For example, the Dakota Access Pipeline was proposed to run within 10 miles of Bismarck, ND, but because it would require additional new infrastructure construction, because it would threaten the water supply of the settler city, and because it would violate settler laws about residential zoning, it was decided that it would cross the Standing Rock Reservation instead. Indigenous land defenders waged years of struggle in the form of protests, legal challenges, sabotage, and eventually open violence. Though many settlers joined the movement, the majority of local settlers did not and were content to allow the project to continue. The state’s subsequent violent clamp-down on protests enabled the project to continue to completion. Ultimately, the settler state almost always sides with settler interests, which occupy a position of entrenched institutional privilege backed by the monopoly of violence wielded by the bourgeoisie.
Patrick Wolfe, historian and scholar of Aboriginal history, described as a “cherished friend of the Wurundjeri” at his memorial service, said the following about settler colonialism:
“The primary motive for [settler colonialism] is not race (or religion, ethnicity, grade of civilization, etc.) but access to territory. Territoriality is settler-colonialism’s specific, irreducible element.”6
That Sykes’s definition does not even mention territoriality is a critical error in analysis. In skating past the material basis of the settler-colonized contraction, Sykes appears to see the contradiction not as a material class relationship facilitating the violent acquisition of land and accumulation of power through control over land, but as a mere contradiction of identity. The colonized and the settlers may as well be two opposing football teams for all it matters to Sykes.
Wolfe also notes:
“Settler colonialism is inherently eliminatory … The logic of elimination not only refers to the summary liquidation of Indigenous people, though it includes that. In common with genocide as Raphaël Lemkin characterized it, settler colonialism has both negative and positive dimensions. Negatively, it strives for the dissolution of native societies. Positively, it erects a new colonial society on the expropriated land base—as I put it, settler colonizers come to stay: invasion is a structure not an event.
…
In its positive aspect, the logic of elimination marks a return whereby the native repressed continues to structure settler-colonial society. It is both as complex social formation and as continuity through time that I term settler colonization a structure rather than an event.”
Sykes merely views settler colonialism as an event. To them it is an ephemeral phase of the development of the contemporary state, a phase which has long since passed and only bears consideration as an academic matter. Sykes fundamentally does not understand what settler colonialism is or what it does, and was evidently not challenged by others in his organization. As a self-professed “revolutionary” organization operating within a settler-colonial system, FRSO can and must do better than this!

● **Jobs**:
[1] Do these statements agree with the passage on settler colonialism? (a) The Dakota Access Pipeline ended up crossing the Standing Rock Reservation. (b) Most local settlers joined the movement against the pipeline. (c) Wolfe names race as the primary motive for settler colonialism. Answer yes or no for each, and quote the words from the passage that decide it.
[2] Can you pick up the passage on settler colonialism right after its final sentence and keep writing in the same voice?

● **Material shown**:

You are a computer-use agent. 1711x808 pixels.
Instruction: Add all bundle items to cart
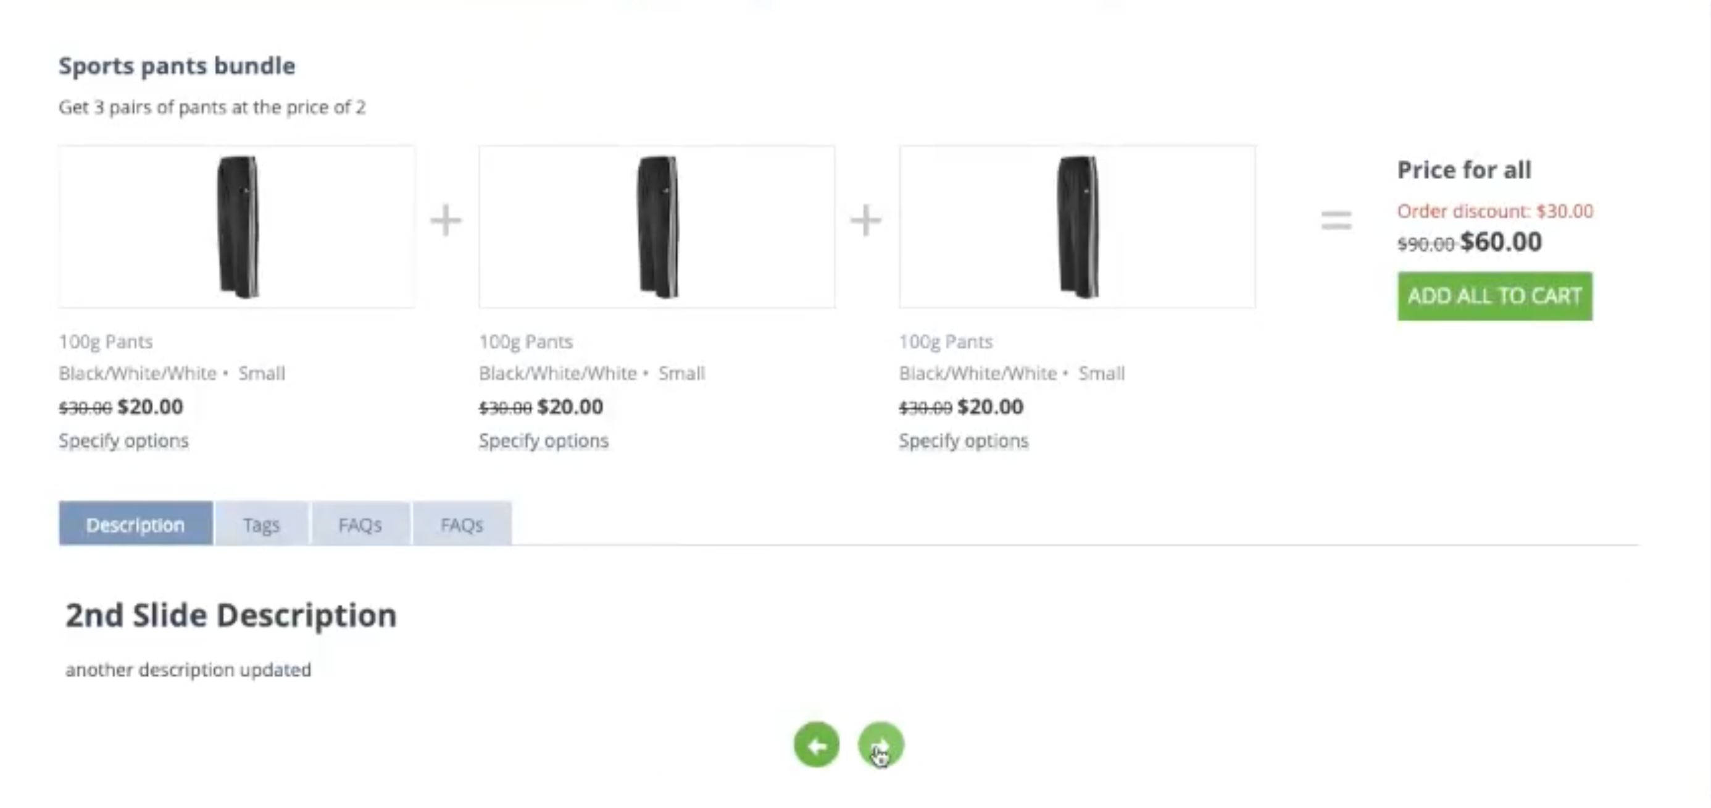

...

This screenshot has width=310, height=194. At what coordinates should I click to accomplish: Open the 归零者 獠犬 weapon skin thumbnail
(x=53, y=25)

==

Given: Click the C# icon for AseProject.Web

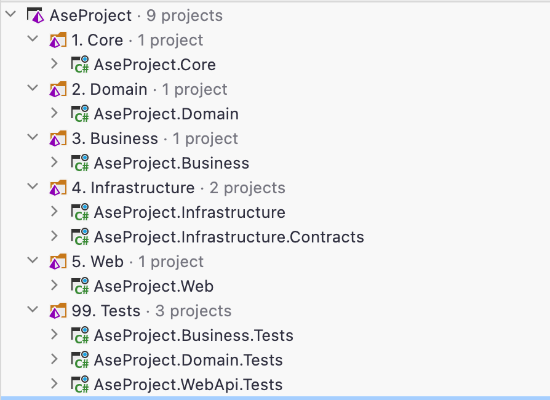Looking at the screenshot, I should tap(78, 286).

● **Task-by-task outputs**:
[1]
(a) Yes: "it was decided that it would cross the Standing Rock Reservation instead."
(b) No: "the majority of local settlers did not and were content to allow the project to continue."
(c) No: "The primary motive for [settler colonialism] is not race (or religion, ethnicity, grade of civilization, etc.) but access to territory."

[2]
Point 3: Sykes argues against strawmen
Sykes sets out to refute “the proponents of the U.S. settler-colonialism theory” but does not name these opponents, nor quote them in their own words. Indeed, Sykes shows little evidence of having read many theorists of this persuasion at all. The crux of Sykes’s assertion that the U.S. does not remain a settler-colonial state is that this phenomenon happened a long time ago and the U.S. is no longer an English colony:
“[S]ome people believe it’s as simple as ‘once a settler-colony, always a settler-colony.’ This is metaphysical thinking. While it is true that the legacy of settler-colonialism in the United States certainly persists, the systems of oppression have not remained static. … As the capitalist mode of production developed, this transitional settler-colonial period had to give way to mature competitive capitalism, bringing forth new contradictions.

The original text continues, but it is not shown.